» Records for the exercise
+--

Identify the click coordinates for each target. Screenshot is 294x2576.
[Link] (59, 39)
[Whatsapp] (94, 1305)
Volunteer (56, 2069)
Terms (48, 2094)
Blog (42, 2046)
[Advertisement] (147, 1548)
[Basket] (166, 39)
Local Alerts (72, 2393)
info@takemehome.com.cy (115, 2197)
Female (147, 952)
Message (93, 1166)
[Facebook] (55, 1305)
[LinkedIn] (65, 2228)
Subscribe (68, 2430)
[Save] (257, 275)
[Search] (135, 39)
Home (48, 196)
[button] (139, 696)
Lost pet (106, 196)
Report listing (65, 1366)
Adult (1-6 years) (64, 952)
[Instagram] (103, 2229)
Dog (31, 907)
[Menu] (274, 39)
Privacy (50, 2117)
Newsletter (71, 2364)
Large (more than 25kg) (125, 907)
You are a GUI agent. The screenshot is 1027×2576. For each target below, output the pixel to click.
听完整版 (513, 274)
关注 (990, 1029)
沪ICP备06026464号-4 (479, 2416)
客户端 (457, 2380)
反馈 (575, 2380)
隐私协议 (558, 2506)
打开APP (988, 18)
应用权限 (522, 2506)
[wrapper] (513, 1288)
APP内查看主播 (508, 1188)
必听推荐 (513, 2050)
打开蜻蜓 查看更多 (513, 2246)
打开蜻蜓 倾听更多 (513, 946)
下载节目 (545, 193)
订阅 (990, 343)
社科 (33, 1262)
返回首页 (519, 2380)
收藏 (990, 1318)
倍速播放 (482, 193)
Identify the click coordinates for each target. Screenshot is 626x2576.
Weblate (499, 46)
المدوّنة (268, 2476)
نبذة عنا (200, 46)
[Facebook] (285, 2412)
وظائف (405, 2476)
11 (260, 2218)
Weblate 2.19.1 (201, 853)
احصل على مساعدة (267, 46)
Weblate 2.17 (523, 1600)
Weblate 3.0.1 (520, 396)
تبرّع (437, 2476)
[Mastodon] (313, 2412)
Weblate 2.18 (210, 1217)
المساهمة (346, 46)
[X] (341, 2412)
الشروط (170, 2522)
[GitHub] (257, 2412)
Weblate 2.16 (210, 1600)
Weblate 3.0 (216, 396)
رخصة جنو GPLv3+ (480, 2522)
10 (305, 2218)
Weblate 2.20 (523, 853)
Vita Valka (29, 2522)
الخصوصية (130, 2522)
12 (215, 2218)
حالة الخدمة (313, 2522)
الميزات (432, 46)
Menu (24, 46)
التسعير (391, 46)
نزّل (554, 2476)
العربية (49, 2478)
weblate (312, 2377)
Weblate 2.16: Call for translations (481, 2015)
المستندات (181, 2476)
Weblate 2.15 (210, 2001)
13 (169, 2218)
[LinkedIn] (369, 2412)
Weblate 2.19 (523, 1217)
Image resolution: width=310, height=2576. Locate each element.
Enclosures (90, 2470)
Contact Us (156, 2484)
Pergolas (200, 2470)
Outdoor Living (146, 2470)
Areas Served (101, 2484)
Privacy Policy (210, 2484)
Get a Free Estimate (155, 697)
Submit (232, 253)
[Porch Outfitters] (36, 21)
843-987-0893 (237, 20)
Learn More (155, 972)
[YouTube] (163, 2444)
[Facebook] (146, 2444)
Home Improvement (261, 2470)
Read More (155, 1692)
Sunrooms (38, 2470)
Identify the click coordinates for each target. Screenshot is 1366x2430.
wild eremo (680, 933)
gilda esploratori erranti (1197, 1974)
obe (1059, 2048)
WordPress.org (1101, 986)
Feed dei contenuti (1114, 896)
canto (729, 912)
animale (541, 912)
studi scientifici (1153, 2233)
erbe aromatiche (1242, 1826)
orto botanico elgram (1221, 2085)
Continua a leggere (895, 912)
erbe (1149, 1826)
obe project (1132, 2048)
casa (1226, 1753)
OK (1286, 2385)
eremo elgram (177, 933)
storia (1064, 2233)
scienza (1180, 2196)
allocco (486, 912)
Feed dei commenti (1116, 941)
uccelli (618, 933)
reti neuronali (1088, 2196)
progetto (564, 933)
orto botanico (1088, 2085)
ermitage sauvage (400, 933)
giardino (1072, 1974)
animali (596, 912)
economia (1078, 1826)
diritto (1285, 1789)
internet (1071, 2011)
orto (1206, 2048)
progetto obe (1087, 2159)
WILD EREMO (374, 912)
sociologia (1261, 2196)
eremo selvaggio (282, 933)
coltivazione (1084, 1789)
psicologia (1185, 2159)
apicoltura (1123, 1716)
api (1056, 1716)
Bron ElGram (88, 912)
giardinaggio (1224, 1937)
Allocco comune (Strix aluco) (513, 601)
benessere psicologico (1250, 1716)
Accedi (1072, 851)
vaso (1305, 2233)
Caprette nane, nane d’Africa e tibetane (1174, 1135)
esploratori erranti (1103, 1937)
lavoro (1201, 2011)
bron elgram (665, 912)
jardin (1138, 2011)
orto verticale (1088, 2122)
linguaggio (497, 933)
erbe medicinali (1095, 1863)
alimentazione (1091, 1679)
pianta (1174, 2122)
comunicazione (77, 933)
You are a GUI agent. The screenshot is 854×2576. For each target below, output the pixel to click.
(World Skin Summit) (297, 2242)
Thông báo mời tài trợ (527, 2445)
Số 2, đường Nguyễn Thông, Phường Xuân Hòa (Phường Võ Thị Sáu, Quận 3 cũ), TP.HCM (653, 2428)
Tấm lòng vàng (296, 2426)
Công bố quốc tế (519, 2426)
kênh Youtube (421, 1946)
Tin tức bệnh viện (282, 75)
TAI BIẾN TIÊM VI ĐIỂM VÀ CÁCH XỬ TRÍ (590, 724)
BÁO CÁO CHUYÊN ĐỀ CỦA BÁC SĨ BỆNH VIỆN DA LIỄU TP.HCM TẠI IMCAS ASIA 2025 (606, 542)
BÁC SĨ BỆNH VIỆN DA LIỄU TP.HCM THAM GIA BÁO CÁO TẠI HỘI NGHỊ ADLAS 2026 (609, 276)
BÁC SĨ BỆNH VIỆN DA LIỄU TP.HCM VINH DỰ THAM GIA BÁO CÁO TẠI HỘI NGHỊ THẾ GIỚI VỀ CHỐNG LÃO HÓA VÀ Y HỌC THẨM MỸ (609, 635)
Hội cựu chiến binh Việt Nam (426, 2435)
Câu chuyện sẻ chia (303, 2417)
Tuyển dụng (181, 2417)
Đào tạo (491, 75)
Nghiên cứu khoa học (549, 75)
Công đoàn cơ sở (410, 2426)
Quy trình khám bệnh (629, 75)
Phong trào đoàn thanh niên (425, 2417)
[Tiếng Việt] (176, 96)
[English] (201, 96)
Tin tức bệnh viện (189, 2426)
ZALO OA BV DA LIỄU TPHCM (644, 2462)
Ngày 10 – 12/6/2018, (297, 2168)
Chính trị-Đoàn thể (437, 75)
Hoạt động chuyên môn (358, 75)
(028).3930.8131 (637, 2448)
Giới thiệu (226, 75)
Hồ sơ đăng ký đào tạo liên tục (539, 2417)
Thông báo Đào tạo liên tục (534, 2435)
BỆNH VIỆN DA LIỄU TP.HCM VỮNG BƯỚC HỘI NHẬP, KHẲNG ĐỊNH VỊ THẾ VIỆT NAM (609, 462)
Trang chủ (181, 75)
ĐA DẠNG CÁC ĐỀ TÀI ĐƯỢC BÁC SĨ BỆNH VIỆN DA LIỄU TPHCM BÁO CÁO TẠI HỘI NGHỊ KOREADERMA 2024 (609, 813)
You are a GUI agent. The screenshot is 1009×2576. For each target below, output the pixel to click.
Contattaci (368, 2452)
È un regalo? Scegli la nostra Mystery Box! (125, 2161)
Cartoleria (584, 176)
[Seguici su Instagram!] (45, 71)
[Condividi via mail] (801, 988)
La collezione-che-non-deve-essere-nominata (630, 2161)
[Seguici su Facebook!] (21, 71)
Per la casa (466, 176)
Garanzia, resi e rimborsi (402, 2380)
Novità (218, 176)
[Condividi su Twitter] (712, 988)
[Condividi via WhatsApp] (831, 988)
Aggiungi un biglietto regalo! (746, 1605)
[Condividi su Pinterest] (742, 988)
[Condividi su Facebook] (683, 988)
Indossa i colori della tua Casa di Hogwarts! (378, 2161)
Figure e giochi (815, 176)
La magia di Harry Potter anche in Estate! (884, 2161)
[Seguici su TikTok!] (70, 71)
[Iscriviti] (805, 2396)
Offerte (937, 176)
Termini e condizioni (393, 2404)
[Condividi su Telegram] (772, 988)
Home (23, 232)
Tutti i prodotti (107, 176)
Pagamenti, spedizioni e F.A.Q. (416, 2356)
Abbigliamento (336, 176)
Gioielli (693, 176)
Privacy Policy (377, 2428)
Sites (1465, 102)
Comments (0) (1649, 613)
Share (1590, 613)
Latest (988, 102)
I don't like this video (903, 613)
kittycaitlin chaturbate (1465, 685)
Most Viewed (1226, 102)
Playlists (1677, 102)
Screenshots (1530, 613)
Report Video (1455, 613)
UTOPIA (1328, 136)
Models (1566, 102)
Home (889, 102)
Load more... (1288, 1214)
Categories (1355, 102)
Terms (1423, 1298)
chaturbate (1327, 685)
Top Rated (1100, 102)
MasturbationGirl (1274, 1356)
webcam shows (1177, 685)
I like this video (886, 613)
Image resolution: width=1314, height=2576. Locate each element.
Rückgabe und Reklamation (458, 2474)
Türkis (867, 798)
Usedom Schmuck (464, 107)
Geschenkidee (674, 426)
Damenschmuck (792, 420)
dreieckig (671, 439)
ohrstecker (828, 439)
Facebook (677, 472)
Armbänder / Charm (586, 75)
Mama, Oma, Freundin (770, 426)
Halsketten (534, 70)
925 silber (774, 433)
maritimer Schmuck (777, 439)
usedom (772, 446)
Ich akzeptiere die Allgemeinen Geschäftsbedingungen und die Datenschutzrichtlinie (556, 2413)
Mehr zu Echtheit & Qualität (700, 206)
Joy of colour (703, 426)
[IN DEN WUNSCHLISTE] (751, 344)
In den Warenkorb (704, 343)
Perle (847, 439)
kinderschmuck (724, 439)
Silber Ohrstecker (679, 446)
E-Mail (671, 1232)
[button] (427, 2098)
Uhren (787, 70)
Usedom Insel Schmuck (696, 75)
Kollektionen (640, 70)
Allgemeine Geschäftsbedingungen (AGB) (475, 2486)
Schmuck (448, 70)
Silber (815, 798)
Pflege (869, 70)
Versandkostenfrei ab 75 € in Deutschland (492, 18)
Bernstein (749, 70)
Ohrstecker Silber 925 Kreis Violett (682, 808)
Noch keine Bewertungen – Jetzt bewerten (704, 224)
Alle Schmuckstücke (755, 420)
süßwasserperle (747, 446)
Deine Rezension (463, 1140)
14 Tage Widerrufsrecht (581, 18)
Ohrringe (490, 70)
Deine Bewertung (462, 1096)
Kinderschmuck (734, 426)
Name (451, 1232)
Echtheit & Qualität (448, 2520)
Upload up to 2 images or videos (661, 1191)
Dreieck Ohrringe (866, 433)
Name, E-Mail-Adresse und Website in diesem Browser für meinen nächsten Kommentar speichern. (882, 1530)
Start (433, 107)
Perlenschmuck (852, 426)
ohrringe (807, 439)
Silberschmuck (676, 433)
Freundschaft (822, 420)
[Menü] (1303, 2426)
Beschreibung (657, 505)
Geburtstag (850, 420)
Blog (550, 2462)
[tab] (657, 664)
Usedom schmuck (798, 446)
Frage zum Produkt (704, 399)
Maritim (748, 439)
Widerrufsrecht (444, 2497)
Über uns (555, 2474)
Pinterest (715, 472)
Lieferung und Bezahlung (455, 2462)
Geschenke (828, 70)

+--

» Requirement
Retype, exactly and in full, the listing from its first line to the one holding "[Porch Outfitters] (36, 21)", both included.

» Response area
Identify the click coordinates for each target. Screenshot is 294x2576.
[Link] (59, 39)
[Whatsapp] (94, 1305)
Volunteer (56, 2069)
Terms (48, 2094)
Blog (42, 2046)
[Advertisement] (147, 1548)
[Basket] (166, 39)
Local Alerts (72, 2393)
info@takemehome.com.cy (115, 2197)
Female (147, 952)
Message (93, 1166)
[Facebook] (55, 1305)
[LinkedIn] (65, 2228)
Subscribe (68, 2430)
[Save] (257, 275)
[Search] (135, 39)
Home (48, 196)
[button] (139, 696)
Lost pet (106, 196)
Report listing (65, 1366)
Adult (1-6 years) (64, 952)
[Instagram] (103, 2229)
Dog (31, 907)
[Menu] (274, 39)
Privacy (50, 2117)
Newsletter (71, 2364)
Large (more than 25kg) (125, 907)
You are a GUI agent. The screenshot is 1027×2576. For each target below, output the pixel to click.
听完整版 (513, 274)
关注 (990, 1029)
沪ICP备06026464号-4 (479, 2416)
客户端 (457, 2380)
反馈 (575, 2380)
隐私协议 (558, 2506)
打开APP (988, 18)
应用权限 (522, 2506)
[wrapper] (513, 1288)
APP内查看主播 (508, 1188)
必听推荐 (513, 2050)
打开蜻蜓 查看更多 (513, 2246)
打开蜻蜓 倾听更多 (513, 946)
下载节目 (545, 193)
订阅 (990, 343)
社科 (33, 1262)
返回首页 (519, 2380)
收藏 (990, 1318)
倍速播放 (482, 193)
Identify the click coordinates for each target. Screenshot is 626x2576.
Weblate (499, 46)
المدوّنة (268, 2476)
نبذة عنا (200, 46)
[Facebook] (285, 2412)
وظائف (405, 2476)
11 (260, 2218)
Weblate 2.19.1 (201, 853)
احصل على مساعدة (267, 46)
Weblate 2.17 (523, 1600)
Weblate 3.0.1 (520, 396)
تبرّع (437, 2476)
[Mastodon] (313, 2412)
Weblate 2.18 (210, 1217)
المساهمة (346, 46)
[X] (341, 2412)
الشروط (170, 2522)
[GitHub] (257, 2412)
Weblate 2.16 (210, 1600)
Weblate 3.0 (216, 396)
رخصة جنو GPLv3+ (480, 2522)
10 (305, 2218)
Weblate 2.20 (523, 853)
Vita Valka (29, 2522)
الخصوصية (130, 2522)
12 (215, 2218)
حالة الخدمة (313, 2522)
الميزات (432, 46)
Menu (24, 46)
التسعير (391, 46)
نزّل (554, 2476)
العربية (49, 2478)
weblate (312, 2377)
Weblate 2.16: Call for translations (481, 2015)
المستندات (181, 2476)
Weblate 2.15 (210, 2001)
13 (169, 2218)
[LinkedIn] (369, 2412)
Weblate 2.19 (523, 1217)
Image resolution: width=310, height=2576. Locate each element.
Enclosures (90, 2470)
Contact Us (156, 2484)
Pergolas (200, 2470)
Outdoor Living (146, 2470)
Areas Served (101, 2484)
Privacy Policy (210, 2484)
Get a Free Estimate (155, 697)
Submit (232, 253)
[Porch Outfitters] (36, 21)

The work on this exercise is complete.